*** Records supplied ***
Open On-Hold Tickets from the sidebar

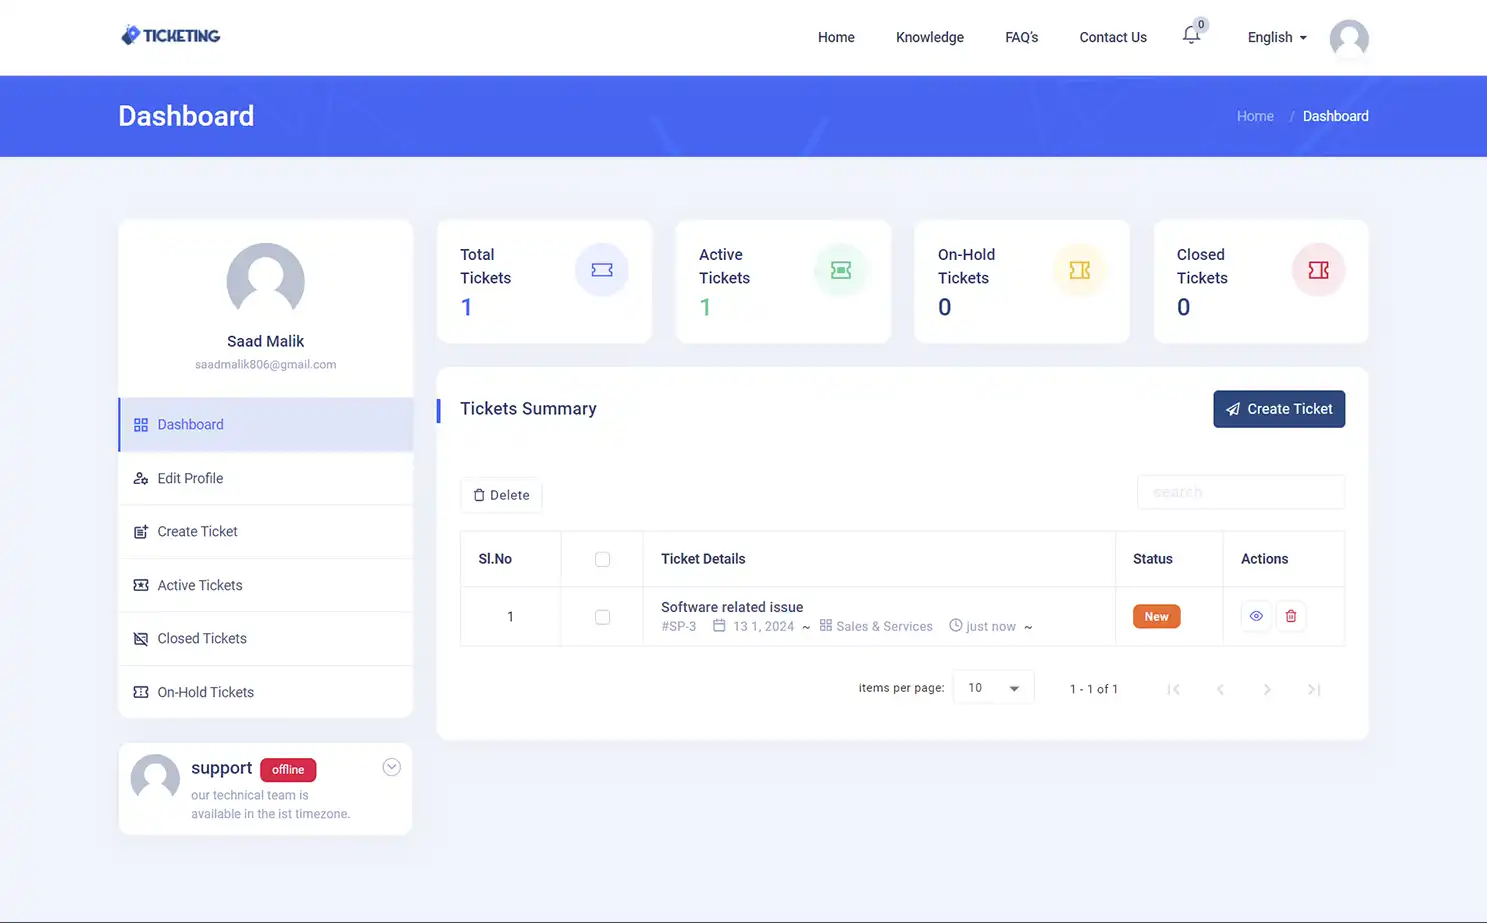tap(205, 691)
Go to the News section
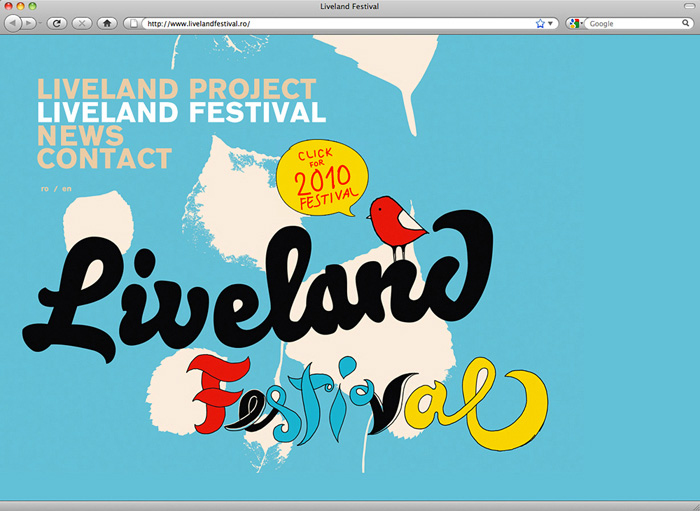700x511 pixels. pyautogui.click(x=80, y=135)
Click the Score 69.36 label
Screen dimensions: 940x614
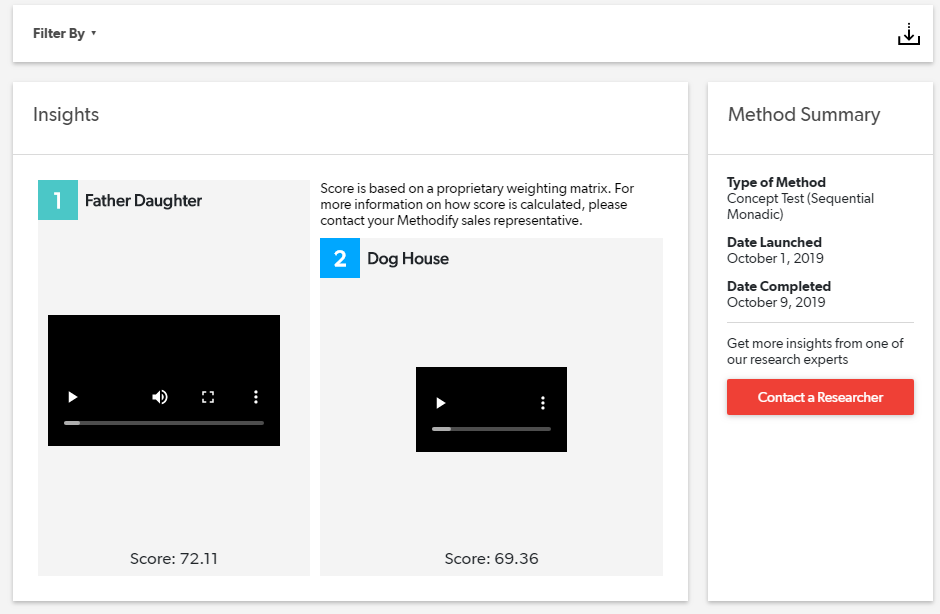tap(491, 559)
*** End of Records supplied ***
→ **Aim of the exercise**: Write out exactly the lines from the line containing "Go to the News section" through the last line of the listing above, please, and leave out any pictures.

→ **Task output**:
Go to the News section
700x511 pixels. pyautogui.click(x=80, y=135)
Click the Score 69.36 label
Screen dimensions: 940x614
tap(491, 559)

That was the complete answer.